Dans ces conditions, si la liberté est une chimère et que tout est écrit à l'avance par la biochimie, la sociologie, l'économie, est-ce que se libérer de nos déterminismes a-t-il encore un sens ?

La question, avec l'avènement de la science moderne, se déplace. La libération, ou l'émancipation, qui était autrefois une quête existentielle individuelle devient dorénavant une affaire collective. Car toutes les remises en perspective moderne ont le même présupposé : l'émacipation n'est plus une affaire singulière, celle par exemple du héros de roman picaresque qui se bat pour sa dignité, l'émancipation est une affaire sociale, législative. On se libère en faisant des lois, en érigeant de nouvelles normes collectives.

Pour les modernes, qu'on soit positiviste, naturaliste, libéral ou socialiste, c'est au niveau le plus général, le plus social, que se situe l'efficace humain. Parce que dans les philosophies et les théories contemporaines, l'homme individuel n'est pas véritablement pensé, ce qui est pensé ce sont les groupes, les sociétés ; par conséquent agir au niveau des lois est le plus efficace, allons mêlme jusqu'à dire le plus réel.
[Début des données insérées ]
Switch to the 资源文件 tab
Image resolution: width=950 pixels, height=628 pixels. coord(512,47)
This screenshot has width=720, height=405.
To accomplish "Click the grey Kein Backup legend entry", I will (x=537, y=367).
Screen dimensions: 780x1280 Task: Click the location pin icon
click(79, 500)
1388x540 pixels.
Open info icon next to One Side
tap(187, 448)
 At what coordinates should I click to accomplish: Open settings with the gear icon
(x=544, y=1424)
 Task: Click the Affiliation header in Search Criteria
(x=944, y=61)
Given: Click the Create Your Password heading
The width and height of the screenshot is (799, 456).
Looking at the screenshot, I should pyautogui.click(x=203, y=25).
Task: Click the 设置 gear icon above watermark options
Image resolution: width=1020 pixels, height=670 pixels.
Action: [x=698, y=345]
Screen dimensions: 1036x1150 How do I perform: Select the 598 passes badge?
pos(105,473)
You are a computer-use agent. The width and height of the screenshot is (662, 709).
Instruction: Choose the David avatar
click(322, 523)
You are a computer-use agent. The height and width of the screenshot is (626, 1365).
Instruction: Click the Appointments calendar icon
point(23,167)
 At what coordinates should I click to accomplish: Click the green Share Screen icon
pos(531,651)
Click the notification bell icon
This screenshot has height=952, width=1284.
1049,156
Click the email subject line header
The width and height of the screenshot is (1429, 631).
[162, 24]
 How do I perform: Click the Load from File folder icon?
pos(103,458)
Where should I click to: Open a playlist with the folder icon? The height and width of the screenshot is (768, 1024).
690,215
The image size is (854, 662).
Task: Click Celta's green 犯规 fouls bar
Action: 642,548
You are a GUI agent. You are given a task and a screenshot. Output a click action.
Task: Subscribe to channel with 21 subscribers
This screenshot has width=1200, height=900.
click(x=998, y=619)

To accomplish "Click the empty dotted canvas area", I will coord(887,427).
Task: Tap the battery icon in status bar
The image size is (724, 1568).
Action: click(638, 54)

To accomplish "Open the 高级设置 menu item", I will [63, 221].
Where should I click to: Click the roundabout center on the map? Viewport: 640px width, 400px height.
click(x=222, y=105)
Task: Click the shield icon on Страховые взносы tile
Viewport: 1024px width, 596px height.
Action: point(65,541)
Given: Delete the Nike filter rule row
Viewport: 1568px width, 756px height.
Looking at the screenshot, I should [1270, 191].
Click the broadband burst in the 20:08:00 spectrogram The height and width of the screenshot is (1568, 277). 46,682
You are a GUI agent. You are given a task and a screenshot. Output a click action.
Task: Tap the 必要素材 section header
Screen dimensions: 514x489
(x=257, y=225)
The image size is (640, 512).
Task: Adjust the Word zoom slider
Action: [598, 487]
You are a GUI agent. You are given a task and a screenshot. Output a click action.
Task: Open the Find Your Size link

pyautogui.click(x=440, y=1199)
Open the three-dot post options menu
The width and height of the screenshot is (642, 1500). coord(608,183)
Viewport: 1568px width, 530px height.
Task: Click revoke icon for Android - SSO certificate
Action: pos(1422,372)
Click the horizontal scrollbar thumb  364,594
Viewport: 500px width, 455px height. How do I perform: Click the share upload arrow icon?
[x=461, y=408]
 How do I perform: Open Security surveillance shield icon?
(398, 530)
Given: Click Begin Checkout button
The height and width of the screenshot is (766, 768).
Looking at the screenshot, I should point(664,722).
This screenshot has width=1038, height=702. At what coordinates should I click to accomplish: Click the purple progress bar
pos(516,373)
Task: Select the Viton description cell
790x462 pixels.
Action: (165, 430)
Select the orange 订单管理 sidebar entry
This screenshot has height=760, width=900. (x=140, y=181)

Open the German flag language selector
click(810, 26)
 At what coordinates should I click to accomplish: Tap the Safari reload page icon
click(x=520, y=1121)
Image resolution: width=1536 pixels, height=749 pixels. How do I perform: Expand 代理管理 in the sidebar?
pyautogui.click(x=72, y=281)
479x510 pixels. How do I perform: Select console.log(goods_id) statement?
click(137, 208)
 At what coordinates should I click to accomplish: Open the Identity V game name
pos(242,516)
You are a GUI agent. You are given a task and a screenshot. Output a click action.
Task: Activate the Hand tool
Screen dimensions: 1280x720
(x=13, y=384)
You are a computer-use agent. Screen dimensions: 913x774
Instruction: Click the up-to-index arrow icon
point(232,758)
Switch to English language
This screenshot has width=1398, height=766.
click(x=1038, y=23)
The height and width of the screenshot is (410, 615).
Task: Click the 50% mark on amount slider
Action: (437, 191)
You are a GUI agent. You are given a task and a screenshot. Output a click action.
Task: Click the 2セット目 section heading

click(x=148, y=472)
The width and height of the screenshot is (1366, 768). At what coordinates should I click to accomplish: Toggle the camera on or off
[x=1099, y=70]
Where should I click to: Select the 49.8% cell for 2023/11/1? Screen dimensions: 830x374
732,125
La subjectivité humaine est secondaire, dérivée devant les algorithmes d'internet, les soi disant vérités économiques, les données de la sociologie…

Ce que nous disons n'est pas une lubie de philosophe, mais la forme même de la transformation sociale : nous obéissons aux données objectives (?) de la science et le changement est législatif, jamais individuel. Le naturalisme nous dit qu'il n'y a pas de différence entre un homme et une vache ? Votons des lois favorisant le végétarisme ! La science économique nous dit que les individus les moins adaptés sont amenés à disparaître ? Votons des lois qui suppriment les aides aux plus pauvres ! La sociologie nous dit qu'on se marie entre gens du même milieu social afin de concentrer le capital ? Battons nous pour que des lois imposent lourdement les familles riches !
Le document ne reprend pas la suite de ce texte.